Hulls, who I interviewed after his company was listed on our ASX stock market, had recruited the sister of Facebook CEO Mark Zuckerberg, Randi, to join his board in 2021.

Life360 is a family safety and location sharing technology business, which while listed here as a company, most of its business income is generated in the US, so effectively this Yank created an export business for Australia.

The Daily Mail gave me information about Hulls that I never got out of him in my interview, that he was “a former US Air Force veteran who served in Afghanistan” and created the Life360 business and APP after Hurricane Katrina wreaked havoc on many southern US states, with Louisiana’s New Orleans copping the brunt of this shocking brush with mother nature.

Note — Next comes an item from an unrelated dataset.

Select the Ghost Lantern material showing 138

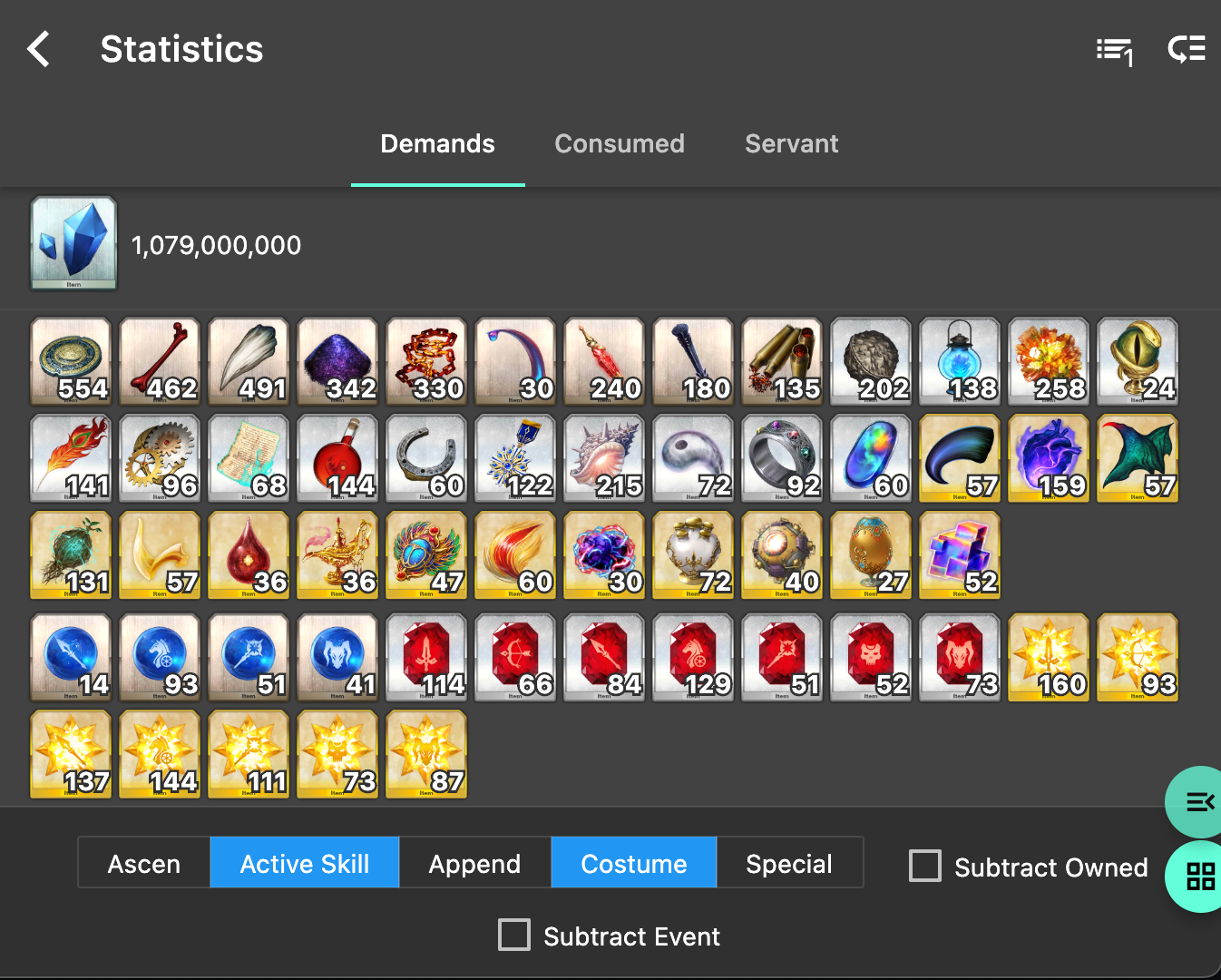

Importantly, what he earned needs to be put into context. First, his base salary was $US1.08 million ($A1.55 million). Then he received $US30 million ($A42.95 million) in share options, because his company did very well and his share price went through the roof, taking a lot of happy shareholders with him.

But wait, there’s more to this story that the Daily Mail and Ownership Matters have not revealed. Check out the chart below to see what has happened to Life360 and its share price in 2025-26.

Life360 (360)

From January 2024 to October 2025 the share price of 360 went from $6.94 to $54.38, which was about a 671% gain. And that’s why Hulls, his shareholders and super investors would’ve thought their CEO was a genius. Hulls got a $47 million-plus pay packet because his share price went through the roof!

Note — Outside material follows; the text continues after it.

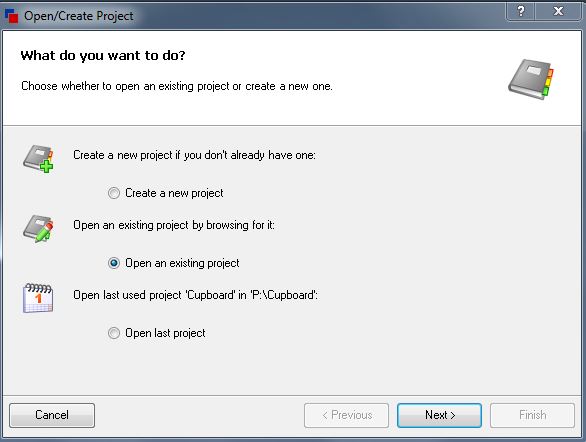Viewport: 586px width, 442px height.
Task: Click the Create a new project label text
Action: pos(174,193)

This year it was smashed because the world thinks AI is coming to compete with ‘app or software as a service businesses’ such as Life360, Xero, WiseTech and others. Market watchers like yours truly believe the sell-off is excessive and these companies looked like good value after their shares were dumped.

The chart shows that 360’s share price has sneaked up since May from around $18 to $25 but it’s still a long way off the $55 share price of late 2025.

The table below shows what our top 10 CEOs were paid in 2024-25. And in most cases it was the share price performance of the companies that most explained the huge salaries.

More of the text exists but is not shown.